Working with Evan, David Edwards, and April Charlo at the first WAYK summer program was a great experience. I learned a lot about language revitalization as well as community revitalization. Working with the seven high school students was great also, seeing language work from a different perspective. So when I had the chance to join the team on St. Paul working with Unangam Tunuu I immediately said yes.
During the time between the last summer program and this one I was still participating in WAYK activities and events and learning more, but still nothing is quite like being able to hunt/learn/teach a language for two to three solid months in an environment like a house and a classroom set up and designed to elicit language learning and teaching. I never felt that, because I had gone through a summer program, I had completed my learning of WAYK or that I was never going to participate in another program again. Quite the opposite. I had always hoped for the opportunity, the timing and all the other logistics to be right in order to be able to go to another community with WAYK and learn some more.
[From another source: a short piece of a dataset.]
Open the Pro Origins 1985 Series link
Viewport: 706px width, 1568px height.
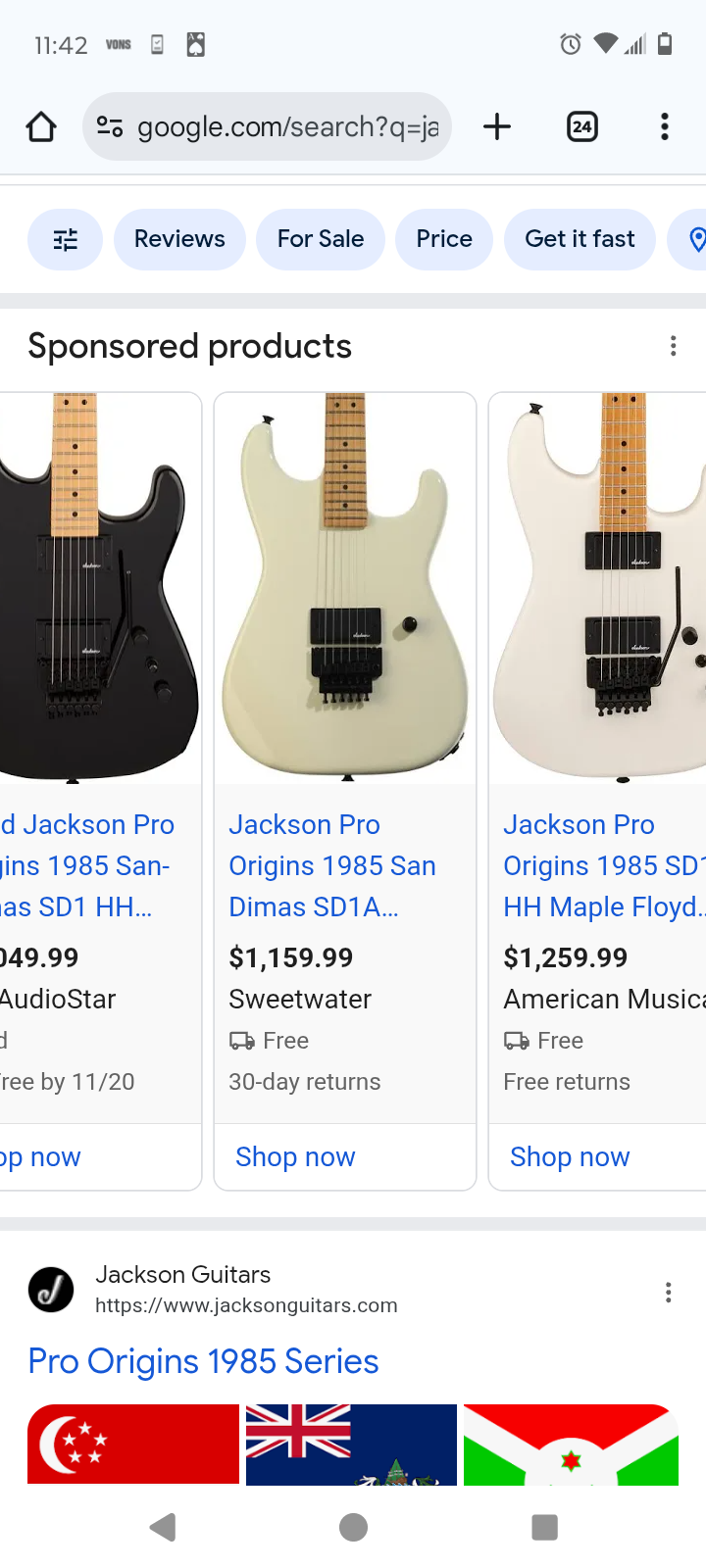coord(203,1361)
That’s the thing, there’s so much more to learn. It’s pretty exciting to see how far the WAYK summer program has developed since the one in 2011. There’s tons more tools, charts, posters, post-its, and all kinds of stuff. And the reason it’s exciting to me is as I get closer to working with my heritage language (Ho-Chunk) and as I mumble through the beginning lessons, I can see how I can take some of these things back to Wisconsin with me.
Things like the ride cards. Those are something that I’ve been hearing about for a while now and every so often I’d get a chance to see a couple and to hear about how they were being used, but it was never an opportune time to see them in action or being developed. Now I’ve got my chance and it’s also good timing in that I’m right about at a point where I’d like to start making ride cards with Ho-Chunk, and working through making the cards for Unangam Tunuu with Evan, Susanna, and Anna Melovidov is good training.
Part of my involvement is also teaching Robyn and Casey chinuk wawa, and that’s been fun and a nice refresher for me as I haven’t really taught chinuk for the past couple years. It’s things like that which I would like to focus on this summer; things at a sort of intermediate or advanced level of summer program participant, and figuring out exactly what that is.
Post authored by Sky.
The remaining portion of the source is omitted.